• Work to complete: Among the entries below, only the lines from the one with "Bookmark this page with star icon" through the one with "Where should I" are wanted, reproduced exactly. Pictures are not wanted.

• Data for this task:
------------------------------------------------

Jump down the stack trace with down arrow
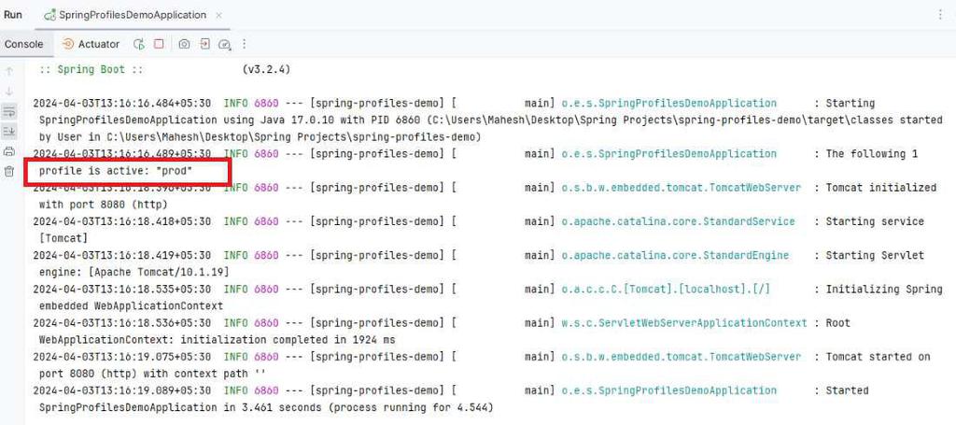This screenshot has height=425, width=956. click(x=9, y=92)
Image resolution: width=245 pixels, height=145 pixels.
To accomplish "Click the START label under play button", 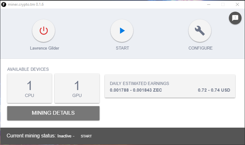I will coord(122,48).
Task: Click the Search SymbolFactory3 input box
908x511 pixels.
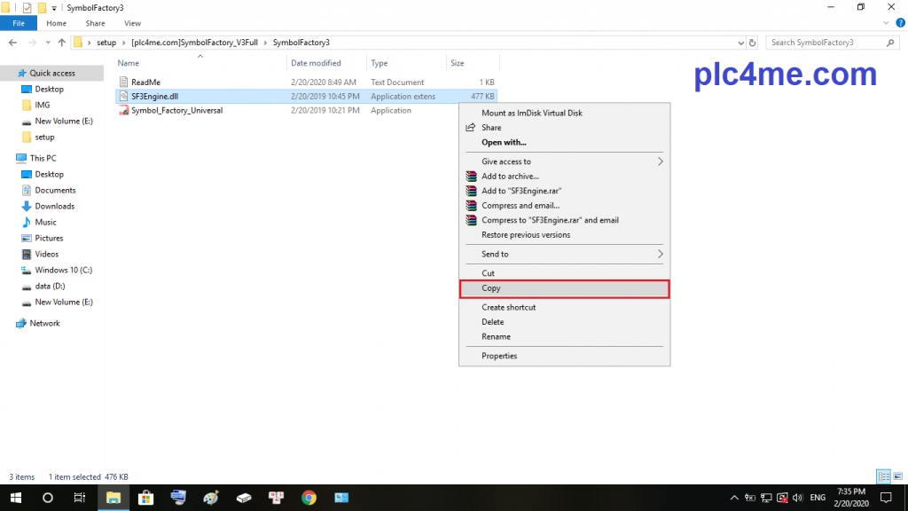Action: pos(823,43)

------------------------------------------------

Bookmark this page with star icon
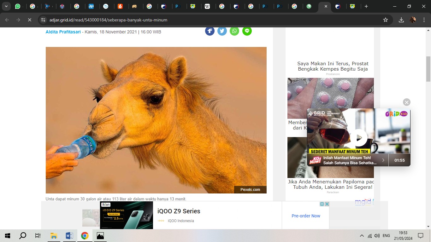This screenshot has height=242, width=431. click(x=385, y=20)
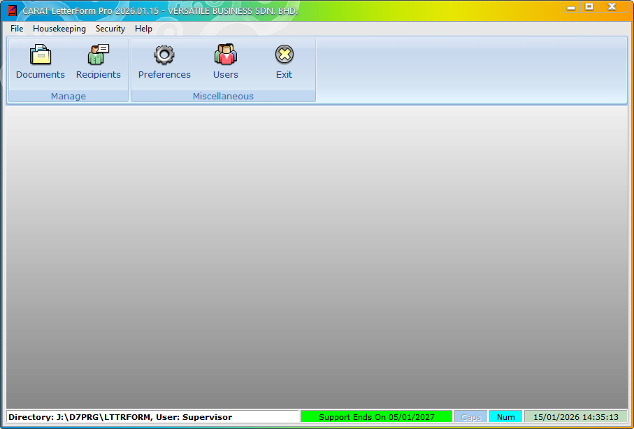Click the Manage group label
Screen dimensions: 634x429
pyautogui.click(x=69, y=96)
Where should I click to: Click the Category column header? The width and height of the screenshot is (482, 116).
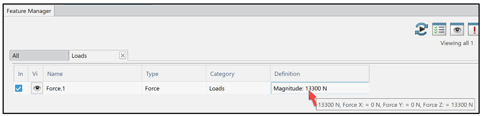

------------------------------------------------

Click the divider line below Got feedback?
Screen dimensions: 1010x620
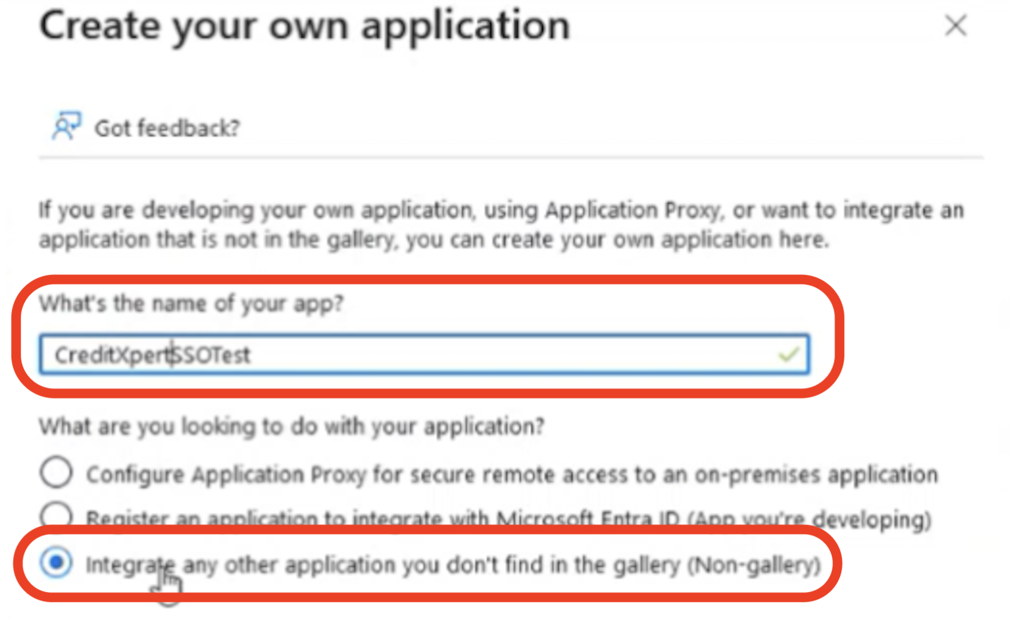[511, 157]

------------------------------------------------

• Your response:
Bookmark this page with star icon
This screenshot has height=242, width=431. click(x=385, y=20)
Click the Manage group label
Screen dimensions: 634x429
pyautogui.click(x=69, y=96)
Where should I click to: Click the Category column header? The width and height of the screenshot is (482, 116).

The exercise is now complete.